*** Opening Records provided ***

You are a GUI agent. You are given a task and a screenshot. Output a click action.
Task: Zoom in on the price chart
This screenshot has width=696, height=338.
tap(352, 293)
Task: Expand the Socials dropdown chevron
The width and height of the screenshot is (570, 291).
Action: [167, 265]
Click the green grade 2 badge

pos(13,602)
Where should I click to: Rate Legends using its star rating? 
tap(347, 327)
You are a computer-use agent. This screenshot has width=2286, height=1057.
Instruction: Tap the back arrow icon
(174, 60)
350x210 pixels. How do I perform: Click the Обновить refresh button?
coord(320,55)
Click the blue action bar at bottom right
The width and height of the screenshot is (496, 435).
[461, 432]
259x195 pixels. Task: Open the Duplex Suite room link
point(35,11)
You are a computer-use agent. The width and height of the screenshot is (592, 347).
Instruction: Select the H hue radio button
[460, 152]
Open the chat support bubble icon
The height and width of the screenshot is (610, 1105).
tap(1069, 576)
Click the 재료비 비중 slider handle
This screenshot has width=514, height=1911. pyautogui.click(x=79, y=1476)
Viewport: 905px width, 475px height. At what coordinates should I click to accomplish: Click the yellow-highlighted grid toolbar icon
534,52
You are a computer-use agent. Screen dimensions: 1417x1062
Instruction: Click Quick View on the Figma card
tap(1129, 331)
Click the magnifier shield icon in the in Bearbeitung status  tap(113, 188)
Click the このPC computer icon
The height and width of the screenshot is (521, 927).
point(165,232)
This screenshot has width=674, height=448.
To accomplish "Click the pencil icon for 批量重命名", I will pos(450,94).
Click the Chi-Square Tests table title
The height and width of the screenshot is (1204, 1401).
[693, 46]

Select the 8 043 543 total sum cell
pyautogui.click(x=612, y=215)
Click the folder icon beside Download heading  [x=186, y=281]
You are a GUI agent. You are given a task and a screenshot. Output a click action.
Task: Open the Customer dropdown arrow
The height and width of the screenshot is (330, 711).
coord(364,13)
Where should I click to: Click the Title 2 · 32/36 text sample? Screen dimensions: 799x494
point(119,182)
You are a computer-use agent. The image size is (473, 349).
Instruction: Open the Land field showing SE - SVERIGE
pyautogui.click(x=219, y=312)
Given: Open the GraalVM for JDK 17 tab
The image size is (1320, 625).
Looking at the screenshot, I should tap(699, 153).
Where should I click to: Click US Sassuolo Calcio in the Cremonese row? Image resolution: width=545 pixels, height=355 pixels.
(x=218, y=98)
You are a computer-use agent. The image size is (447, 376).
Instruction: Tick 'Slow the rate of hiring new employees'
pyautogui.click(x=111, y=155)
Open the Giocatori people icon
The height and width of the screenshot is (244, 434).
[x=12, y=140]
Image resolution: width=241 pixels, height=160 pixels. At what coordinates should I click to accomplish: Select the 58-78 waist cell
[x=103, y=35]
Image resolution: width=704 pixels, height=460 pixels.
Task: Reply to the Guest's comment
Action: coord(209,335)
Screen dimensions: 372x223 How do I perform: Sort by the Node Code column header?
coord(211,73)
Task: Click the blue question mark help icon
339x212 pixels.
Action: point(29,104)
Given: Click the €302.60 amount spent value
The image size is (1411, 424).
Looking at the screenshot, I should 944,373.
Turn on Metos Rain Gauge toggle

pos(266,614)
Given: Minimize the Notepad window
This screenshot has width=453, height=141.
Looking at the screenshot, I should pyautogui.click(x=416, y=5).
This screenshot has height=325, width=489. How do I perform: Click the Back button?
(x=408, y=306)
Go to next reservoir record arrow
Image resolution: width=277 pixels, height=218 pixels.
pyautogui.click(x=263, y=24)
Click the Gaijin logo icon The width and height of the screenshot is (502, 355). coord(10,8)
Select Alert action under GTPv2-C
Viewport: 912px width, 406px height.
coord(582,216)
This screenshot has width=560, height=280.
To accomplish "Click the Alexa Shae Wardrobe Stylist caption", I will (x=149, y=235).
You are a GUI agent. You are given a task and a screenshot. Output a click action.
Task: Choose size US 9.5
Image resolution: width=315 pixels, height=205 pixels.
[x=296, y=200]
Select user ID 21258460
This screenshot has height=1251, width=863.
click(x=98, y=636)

*** Closing Records provided ***

How to complete this task
Copy all lines from the entries that contain the word "blue".

Problem solution
Click the blue action bar at bottom right
Task: Click the blue question mark help icon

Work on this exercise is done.